▸ Document text

What is the reason @confused_luck 's method is wrong. Could you please suggest some resource of your point?

can anyone clarify whatevere @confused_luck has written , i think it is wrong.

See the difference between this 1995 and 2007 question(https://gateoverflow.in/3445/Gate-it-2007-question-12)

In 2007, it is specially written to load (x,x+99) memory when address x is referenced.

Normally, we take fixed size pages starting at address 0. In this 1995 question nothing is mentioned about how memory is loaded after reference, we should take page aligned memory(pages are stored at address multiple of page size), and every reference will fetch whole page(page which is stored at addresses multiple of page size)

So taking page aligned memory, Assuming(page size =100)  page 0(0-99) , page 1(100-199)…

we get 7 page fault as explained in above ans

Coincidentally, like in 2007 question, taking page starting at referenced address(as given in 2007 question), in this question also we are getting 7 page fault. But we not always assume that unless specified.

▸ Source data
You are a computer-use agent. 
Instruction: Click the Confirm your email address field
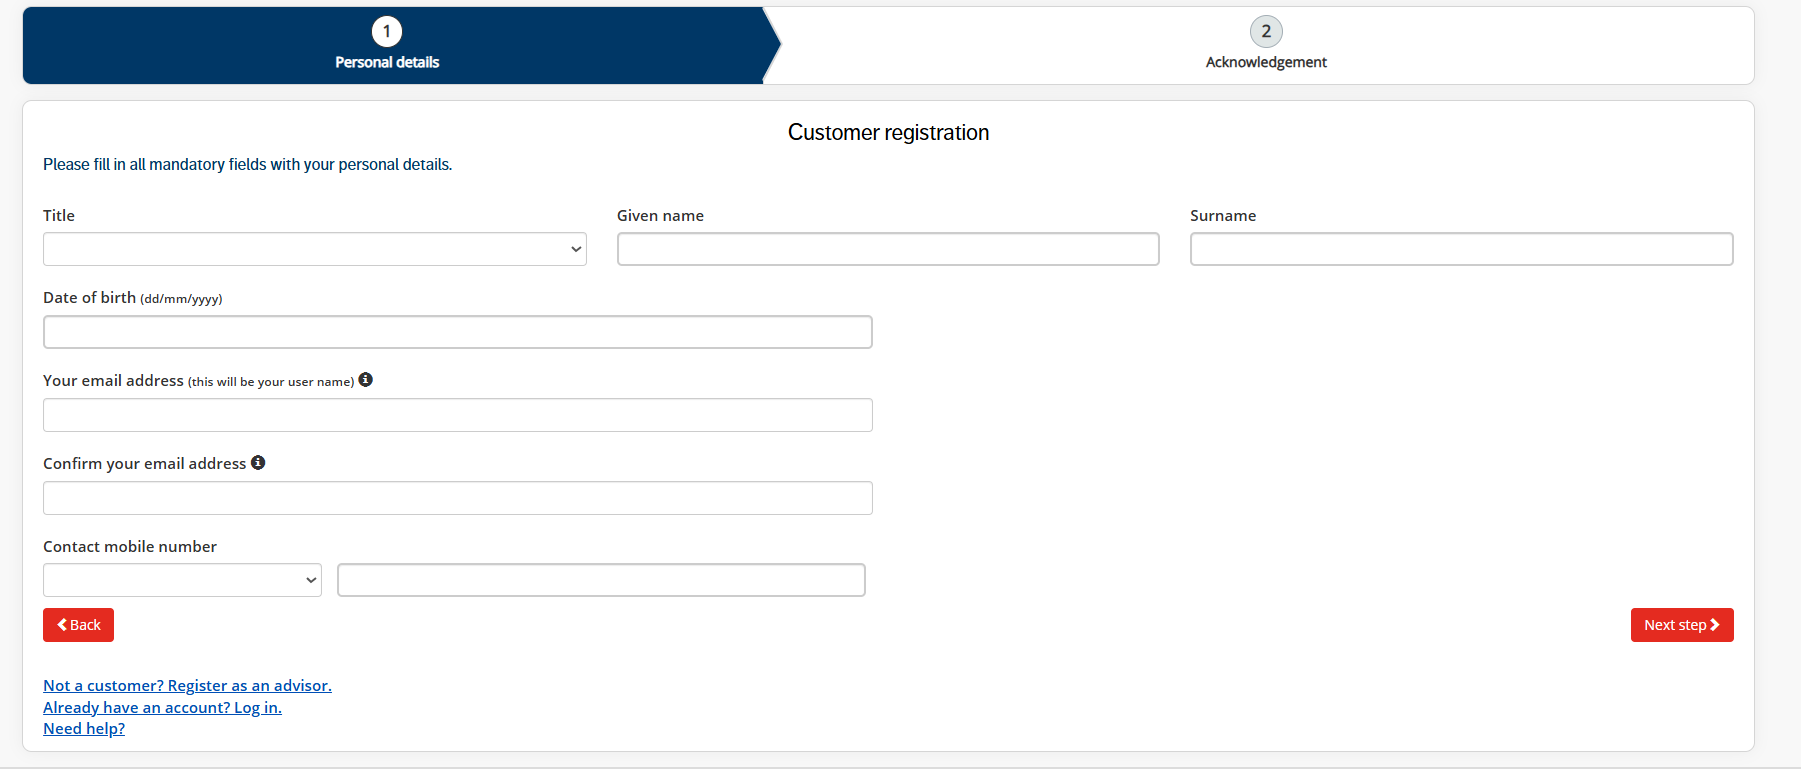(x=457, y=498)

▸ Tasks to complete
• 1. List every memory address range that is written out in the forum discussion about page faults above.
• 2. In the page-fault discussion above, condense the paragraph beginning "Normally, we take fixed size pages" into a short bulleted list that keeps its main points.
• 3. Go on with the page-fault forum discussion above, picking up after its final sentence.

▸ Task results
• 1.
- (x, x+99)
- 0-99
- 100-199

• 2.
- Pages are normally fixed in size and start at address 0.
- The 1995 question does not say how memory is loaded after a reference.
- Memory should therefore be taken as page aligned, with pages stored at addresses that are multiples of the page size.
- Every reference fetches the whole page that holds the referenced address.

• 3.
See the comment by @chirudeepnamini

https://gateoverflow.in/640/Gate-cse-2000-question-1-17-isro2015-79

page are fitted in frames ,so first we need to determine the pages but given request are just the record request in decimal.we can assume that first page to address from 0000 to 0099 and page 2 contains records from 0100 to 0199 and so on(it is given in question that each page contains 100 records) and so on.sso page reqquest string is 01,02,04,04,05,05,05,01,02,02,02,03,03 clearly 7 page fault.

this is very clear and right answer i think
Beautiful!

Since no of record in each page is 100 try to normalize the given value.

normalized value for each record is given by floor( given value /100 )

so you will get 01,02,04,04,05,05,05,01,02,02,02,,03,03

you can remove 0 from prefix if you love to remove .

now easily we can get 7 as total page fault.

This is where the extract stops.